Being in a full time job, and managing responsibilities at home besides learning ML and AI requires good time management at some level. I definitely could have done some things better, looking back – after all, nobody is perfect! If I were to list three things I could have done better they’d be: a) sticking with the assignment problems everyday and trying different approaches, b) writing my own sub-problems to solve the assignment problem at hand, and c) Setting aside time to read and replicate papers related to the topics at hand.

Capstone Project Experience

The final part of the program was a capstone assignment, featuring some particularly dirty and complex data. The assignment emphasized the importance of extracting business value from data. This aspect of data science is unchanged over years – it is as it was in 2015 when I first took up data science. Value from data is where the rubber hits the road for organizations adopting data science and ML/AI. In the last nine or so months at work, while on this program, I’ve helped build a serverless data lake on the cloud, I’ve helped solve many large scale machine learning problems for telecommunications networks – and in all these cases, as in the capstone, it came back to “How do we tie the results from our analysis to the business decisions to be taken?”

In this sense, the Capstone project was interesting and challenging – like in real world projects, you have to make and state assumptions, qualify and confirm some of these assumptions, and ensure your analysis makes sense. You’d have to go back and redo some of the analysis based on new data that comes to light. You’d have to spend a significant amount of time planning your data preparation process. For instance, if you’re building a supervised classification model, you’d need to identify the hypotheses, the associated features and budget time for data preparation tasks. A large part of data science is ensuring that your dataset is suitable for machine learning – that you have target variables identified and your features sorted – and this process of developing a data pipeline is as important as any other step of the process.
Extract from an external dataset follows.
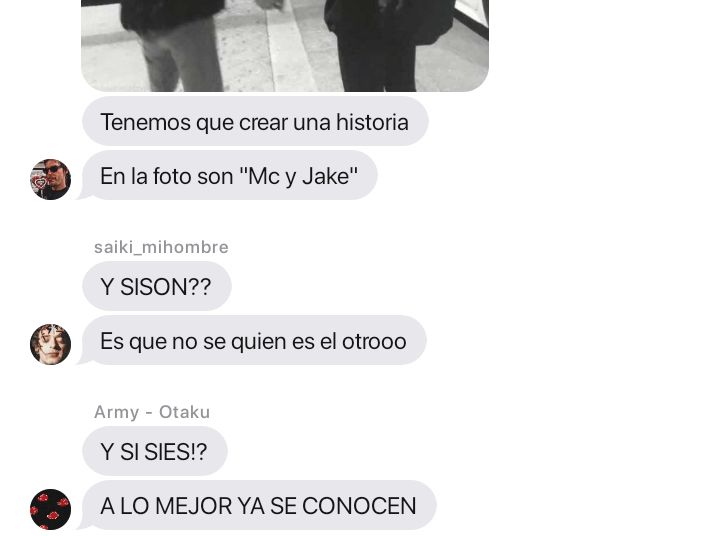Tap the saiki_mihombre username label
Image resolution: width=720 pixels, height=536 pixels.
point(161,247)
I was fortunate for my Capstone project submission to be awarded an “Exemplary Assignment” badge by the course faculty (badge below)! I received feedback via a grading rubric, which was also very interesting and meaningful.

EMERITUS_Badge

Onward!

As anyone within the technology industry will know, learning new things is a regular part of our lives and our mental flexibility in learning new things takes us forward in our careers. This is even more the case with data, machine learning, AI and related areas of technology today. I cherish the learning experience within the PGDMLAI as with others in the past, and treasure it as much as a real project – in many ways, as a comprehensive, well put together program, it was a great way to pick up in-depth skills and solve challenging problems. The proverbial axe has, therefore, been sharpened. 

I hope to spend even more time on reinforcement learning centric problem statements in the coming months. Topics such as GANs and the associated new challenges they present are also interesting. The current Coronavirus disease crisis has given me opportunities to think about the problems that need to be solved in the world today, and new and innovative ways in which data and AI can be used to solve these problems. I look forward to ideate and determine such interesting problems and find ways to extend my newly gained skills to these problems, be they in domains as diverse as healthcare, pharma, telecommunications, manufacturing or technology.